C’è ancora disparità fra donna e uomo negli ambienti di lavoro e perché?
La nostra idea di operosità è ancora molto legata ad una questione di genere. Nonostante si siano fatti passi in avanti sul tema (vedi i permessi per i papà) ci sono ancora tanti vuoti da colmare. Non si è ancora trovato un equilibrio tra famiglia e possibilità di far carriera. Quello che si percepisce dai giovani ora è la priorità di realizzazione lavorativa a scapito dell’aspetto familiare che, in molti casi, viene considerato superfluo e inutile.
Secondo lei, su cosa si dovrebbe puntare per migliorare il tessuto lavorativo del nostro paese e dare più opportunità alle nuove generazioni?
Una collaborazione tra sistema politico, amministrativo e produttivo. Tutti i soggetti coinvolti dovrebbero essere parte attiva della cosa e ascoltare gli uni i bisogni degli altri cercando di risolvere il tutto nel migliore dei modi analizzando di volta in volta la specificità del territorio. È tutto un gioco di squadra.
Cosa consiglierebbe ai giovani che hanno appena concluso gli studi universitari?

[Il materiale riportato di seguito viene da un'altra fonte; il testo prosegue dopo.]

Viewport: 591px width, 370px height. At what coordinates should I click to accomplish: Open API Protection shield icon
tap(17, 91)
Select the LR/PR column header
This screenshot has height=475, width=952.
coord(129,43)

Di continuare a studiare. Utilizzare tutto il loro tempo per continuare a imparare anche seguendo percorsi distanti da quanto fatto fino a quel momento. Le aziende prediligono un curriculum personale ricco fatto non solo di percorsi universitari ma anche di interessi che creino un filo conduttore e rendano unica la persona.
E a quelli che hanno, da tempo, abbandonato i banchi e sono ancora alla ricerca?
Queste purtroppo non sono situazioni semplici che non per forza ricadono sulla mancanza di capacità dei singoli personaggi. Consiglio sempre di non perdere la speranza e di continuare a guardarsi intorno.